A new sweet site sifts through the masses of Halloween photos on Instagram to give you what you want this holiday: Great shots of scary monsters, and a not-so-frightening treat.

If social media has taught us anything it’s that people like to share--photos of their food, children, friends, sultry self-portraits--it’s all fair game for the artistic photo filter, the humble brag, and the pithy one-liner.

But what about when all of those elements come together, as they do on Halloween? How do you sort through and find the best photos of babies as pumpkins, dudes as superheros, costumed pets, and girls as sexy vampires or sexy maids or sexy cats amid the quotidian junk messing up an Instagram feed?

Unreal Halloween, an auto-scrolling aggregation of spooky photos on Instagram, will help anyone just dying to experience All Hallow’s Eve to its fullest. Hashtagged photos from the photo-sharing site will appear on the feed, which is infused with video, classic movie references and a Spotify playlist with creepfest mainstays such as “Thriller”.
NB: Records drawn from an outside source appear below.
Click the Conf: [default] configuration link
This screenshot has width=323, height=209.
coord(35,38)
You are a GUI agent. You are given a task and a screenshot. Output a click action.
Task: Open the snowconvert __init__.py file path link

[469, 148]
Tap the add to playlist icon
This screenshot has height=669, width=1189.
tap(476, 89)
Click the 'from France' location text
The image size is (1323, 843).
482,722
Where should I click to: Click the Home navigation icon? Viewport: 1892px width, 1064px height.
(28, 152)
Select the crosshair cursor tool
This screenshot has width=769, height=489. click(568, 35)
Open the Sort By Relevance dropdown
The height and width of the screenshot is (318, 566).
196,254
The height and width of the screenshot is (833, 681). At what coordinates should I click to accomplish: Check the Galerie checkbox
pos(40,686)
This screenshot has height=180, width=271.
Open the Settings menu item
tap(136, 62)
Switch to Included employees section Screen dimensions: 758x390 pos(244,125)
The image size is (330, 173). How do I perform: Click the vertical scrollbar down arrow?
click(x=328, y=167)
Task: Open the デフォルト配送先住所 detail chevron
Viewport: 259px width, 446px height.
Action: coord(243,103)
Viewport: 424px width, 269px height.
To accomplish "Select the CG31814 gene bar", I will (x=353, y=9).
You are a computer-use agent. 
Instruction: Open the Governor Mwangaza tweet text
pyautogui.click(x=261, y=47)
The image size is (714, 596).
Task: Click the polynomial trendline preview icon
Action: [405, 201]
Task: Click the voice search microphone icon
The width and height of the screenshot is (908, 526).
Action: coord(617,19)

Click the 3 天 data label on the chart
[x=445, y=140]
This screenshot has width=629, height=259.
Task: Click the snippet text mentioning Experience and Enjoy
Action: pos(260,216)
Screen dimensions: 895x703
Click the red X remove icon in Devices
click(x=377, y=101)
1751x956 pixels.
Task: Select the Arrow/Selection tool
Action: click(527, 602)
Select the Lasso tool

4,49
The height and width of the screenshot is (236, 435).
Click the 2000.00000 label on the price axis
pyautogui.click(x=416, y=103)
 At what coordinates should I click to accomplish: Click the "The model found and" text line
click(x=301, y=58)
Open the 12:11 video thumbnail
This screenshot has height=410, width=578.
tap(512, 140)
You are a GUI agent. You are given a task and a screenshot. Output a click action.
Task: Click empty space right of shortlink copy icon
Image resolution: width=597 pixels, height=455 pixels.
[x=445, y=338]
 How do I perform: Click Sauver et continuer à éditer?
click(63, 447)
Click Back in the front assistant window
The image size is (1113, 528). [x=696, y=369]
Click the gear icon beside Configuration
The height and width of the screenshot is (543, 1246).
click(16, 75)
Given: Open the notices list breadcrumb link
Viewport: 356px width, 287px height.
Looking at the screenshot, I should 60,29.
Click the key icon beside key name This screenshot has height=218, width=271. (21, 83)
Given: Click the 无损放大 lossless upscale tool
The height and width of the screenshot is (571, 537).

A site designed to bring a taste of Halloween into homes everywhere it’s also the launch effort for new-to-market candy Unreal, created by digital agency Big Spaceship. By ostensibly unjunking the images of what’s expected to be the most visually documented Halloween night of all time, the campaign mirrors Unreal’s promise of unjunking candy. With 30% less sugar, 250% more fiber and 60% more protein per serving, and no corn syrup, hydrogenated oil, artificial flavors or synthetic colors, Unreal is kind of healthy… or at least not as bad for you as other sweet treats.

But wait, it gets better. The dairy in Unreal comes from free-range, pasture-raised cows without antibiotics or added hormones. The palm kernel oil (which has much less saturated fat than palm oil) hails from a sustainable, organic farm in Brazil. The cacao beans are actually traceable, sourced from farms in Ghana and Ecuador. It’s candy that even the most discerning parent can leave in their kids’ candy bucket or pillowcase come November 1.

While the connection between a nutritionally noble candy and a filtered feed of Halloween mugshots is a bit dubious, on their own each is a bit intriguing. Those with crippling FOMO (fear of missing out) will feel satiated by Unreal Halloween, while with Unreal candy kids with buzzkill parents have a fighting chance of keeping their treats to themselves.